On Aug. 12, Jamaican sprinting legend Usain Bolt ran his last race in the World Athletic Championships. Prior to the 4×100 meter relay, he had already finished third place in the 100-meter race. Despite the cheers of the crowd, Bolt sadly failed to finish the relay race as he fell face down with a leg injury.
“I think people, myself included, were expecting a more fashionable end to Bolt’s career,” said Jenny Kim (12), Bolt’s fan and varsity cross country member. “He is hailed as a sprinting legend, so people just naturally have higher expectations of him. Although he did win a bronze medal in his other race, this accomplishment paled in comparison to his numerous gold medals, which is why some would be disappointed.”

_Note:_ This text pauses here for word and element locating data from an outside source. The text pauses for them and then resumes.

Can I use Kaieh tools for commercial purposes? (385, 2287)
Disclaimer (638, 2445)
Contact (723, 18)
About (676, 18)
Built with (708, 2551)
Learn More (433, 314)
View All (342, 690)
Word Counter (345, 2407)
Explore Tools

The actual reasons for Bolt’s injury is currently unknown, with various sources disagreeing on the matter. The official diagnosis made by the team doctor, as according to the Herald Sun, is a cramp in his left hamstring combined with the psychological pain from disappointment from the results of the race. However, according to The Independent, the Jamaican sprinting relay team points a finger at the World Athletics Championships organizers due to the race’s long delay. The runners had reportedly been kept waiting in the cold for more than 40 minutes that day, which some speculate is the reason Bolt was not in the best condition he could have been in.
“The hamstrings mainly function to bend your knees forward and move your hips backwards,” said Alyssa Shelby, Anatomy and Physiology teacher. “The hamstring is often connected to the lower back muscle, and his injury could thus be related to a lower back problem. However, as your muscles get colder, as is the case with Bolt, the blood vessels in your body constrict in order to keep blood in your core, so his hamstrings could not have recieved adequate blood flow.”
However, despite a potential end to his athletic career, Bolt seems to have other entrepreneurship opportunities in mind. According to Business Insider, he plans on investing his money in branching his restaurant to 15 or more locations in the UK. The restaurant, named Tracks & Records, has already seen huge success in Jamaica since its grand opening back in April 2011. In any case, it can be rest assured that Bolt will not fade out of the public eye any time soon.
“We see many headlines of retired sports athletes squandering their money very quickly,” said Ellie Cheong (11), Bolt’s fan. “So it makes me relieved that Bolt is not headed towards that same path: instead, he already has several popular restaurants in addition to more future business ventures.”